Proposed Jerma high-rise to include 166 apartments and 250 hotel rooms

The project is set to produce 108,000 cubic meters of construction and demolition waste • Deputy Mayor describes project as the first step towards disfiguring Marsaskala

A render of the proposed development
A render of the proposed development

The demolition and reconstruction of the Jerma Hotel is set to produce 78,000 cubic meters of excavation waste and 30,000 cubic meters of demolition waste.

This emerges from a project development statement (PDS) for the demolition of the existing derelict four-star Jerma hotel and its redevelopment as a high-rise development consisting of 166 apartments and a 250-room hotel.

The development statement was presented on behalf of Porto Notos Ltd, a company owned by developer Charles Camilleri and Pierre Lofaro.

The proposed project includes a high-rise building which will include residential units which spread over 13 floors and a hotel which will rise to 15 floors.

A basement level will include a carpark with 370 spaces and 238 garages, lido facilities, a chapel and a commercial establishment

A business centre is also being proposed on the ground and first floors. The fifteen overlying floors are split between residential units on the east end of the building extending to the first thirteen floors and five-star hotel rooms and serviced apartments on the west end of the building, distributed over the entire fifteen floors of the building.

The developers claim that their ultimate objective is to restore one of the most significant eye-sores of Marsaskala and replace it with a “luxurious development.”

The PDS acknowledges that current policies do not foresee buildings higher than 10 floors in Marsaskala. But they also claim that opting for medium rise buildings would have resulted in taking a significant portion of land within the peninsula.

“The original proposals respected the medium-rise policy that is applicable to Marsaskala – but the scale of the project was too large and created no public open space.”

READ MORE: Marsaskala council disappointed as derelict Jerma still stands

They also exploit a policy loophole. For while the policy regulating high-rise buildings excludes Marsaskala, the policy regulating hotel heights permits four and five star hotels to extend their accommodations to more than two floors over and above the permitted number of floors in the Local Plan.

The area around the St. Thomas Tower is earmarked to as a green park, and be open to the public.

“The area will serve to connect the proposed development to St. Thomas Tower whilst extending and improving the landscaped area around the tower and towards the peninsula”.

The PDS acknowledges that the development will result in the loss of a portion of the existing coastal garigue habitat.

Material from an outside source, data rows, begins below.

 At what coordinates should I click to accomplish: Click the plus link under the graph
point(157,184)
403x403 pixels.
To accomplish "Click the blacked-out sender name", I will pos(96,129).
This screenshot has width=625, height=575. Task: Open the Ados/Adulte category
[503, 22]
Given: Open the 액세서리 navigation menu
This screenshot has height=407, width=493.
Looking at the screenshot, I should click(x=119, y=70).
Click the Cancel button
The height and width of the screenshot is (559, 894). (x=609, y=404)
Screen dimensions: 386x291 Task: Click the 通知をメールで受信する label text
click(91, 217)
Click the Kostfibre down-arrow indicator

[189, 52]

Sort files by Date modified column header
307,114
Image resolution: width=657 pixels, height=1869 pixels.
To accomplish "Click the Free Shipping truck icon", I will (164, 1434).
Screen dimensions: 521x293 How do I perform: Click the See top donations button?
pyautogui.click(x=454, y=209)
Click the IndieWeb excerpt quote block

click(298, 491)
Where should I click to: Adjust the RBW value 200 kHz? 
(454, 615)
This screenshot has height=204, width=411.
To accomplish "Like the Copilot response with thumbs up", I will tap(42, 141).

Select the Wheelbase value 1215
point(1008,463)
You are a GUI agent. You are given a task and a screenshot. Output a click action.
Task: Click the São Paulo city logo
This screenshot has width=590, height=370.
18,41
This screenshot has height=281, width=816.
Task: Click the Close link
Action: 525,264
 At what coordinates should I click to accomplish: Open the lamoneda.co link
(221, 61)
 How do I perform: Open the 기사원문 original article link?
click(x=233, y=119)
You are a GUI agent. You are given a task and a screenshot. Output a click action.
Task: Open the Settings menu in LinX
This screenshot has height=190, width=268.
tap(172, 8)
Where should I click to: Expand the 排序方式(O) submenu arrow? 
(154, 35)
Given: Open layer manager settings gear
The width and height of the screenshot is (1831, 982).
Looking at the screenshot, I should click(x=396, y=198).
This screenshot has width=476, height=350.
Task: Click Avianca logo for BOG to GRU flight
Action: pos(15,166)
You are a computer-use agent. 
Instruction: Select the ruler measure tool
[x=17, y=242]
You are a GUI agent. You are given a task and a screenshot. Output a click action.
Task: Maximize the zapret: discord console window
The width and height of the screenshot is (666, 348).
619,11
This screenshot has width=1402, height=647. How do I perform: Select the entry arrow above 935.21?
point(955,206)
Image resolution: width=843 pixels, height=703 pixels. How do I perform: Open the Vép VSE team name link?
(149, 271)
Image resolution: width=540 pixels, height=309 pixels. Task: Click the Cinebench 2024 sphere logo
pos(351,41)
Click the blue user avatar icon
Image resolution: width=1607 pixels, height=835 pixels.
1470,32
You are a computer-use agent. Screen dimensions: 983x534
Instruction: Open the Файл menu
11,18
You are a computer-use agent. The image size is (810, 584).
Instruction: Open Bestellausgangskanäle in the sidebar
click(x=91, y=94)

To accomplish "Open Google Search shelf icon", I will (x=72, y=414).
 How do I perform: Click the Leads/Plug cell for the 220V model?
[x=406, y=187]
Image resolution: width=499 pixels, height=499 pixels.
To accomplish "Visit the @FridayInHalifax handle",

While stating that existing foreshore access will be retained and that the coast will not be privatised, the PDS also refers to the development of a beach lido spanning over 3,000 sq.m which will include a swimming pool, restaurant, café, and changing rooms. The PDS specifies that “the facilities will be open to the public against a fee”.

The development will even include a “triangular shaped” chapel which will also be open to the public. “This design provides the chapel with extensive and uninterrupted views of the surrounding coastline and the sea in three directions.”

Marsaskala deputy mayor and Labour councillor Desiree Attard expressed her disappointment at the way Marsaskala residents were again being “short-changed”.

She described the transfer of land through which the current owners acquired the land in 2007 as “a spectacularly bad deal for citizens”.

“Not only did the current owners get prime real estate for a fraction of its real value, but they also got the land surrounding the historic St Thomas Tower, as well as the public road dividing the two areas,” Attard said.  

She expressed concern at the direct encroachment on the coastline which she described as “a direct breach” of the public’s right of access in the Public Domain Act and a “permanent mutilation of the beautiful, rugged coast which we currently enjoy”.

She also described the high-rise development as “the first step to disfigure our locality into the next Sliema”.

“What Marsaskala needs is a tourist attraction that invigorates our already thriving local economy, while maintaining our unique characteristics, both social and environmental. This proposal achieves neither of these goals, and is yet another boring, unimaginative, short-term cash machine for its owners.”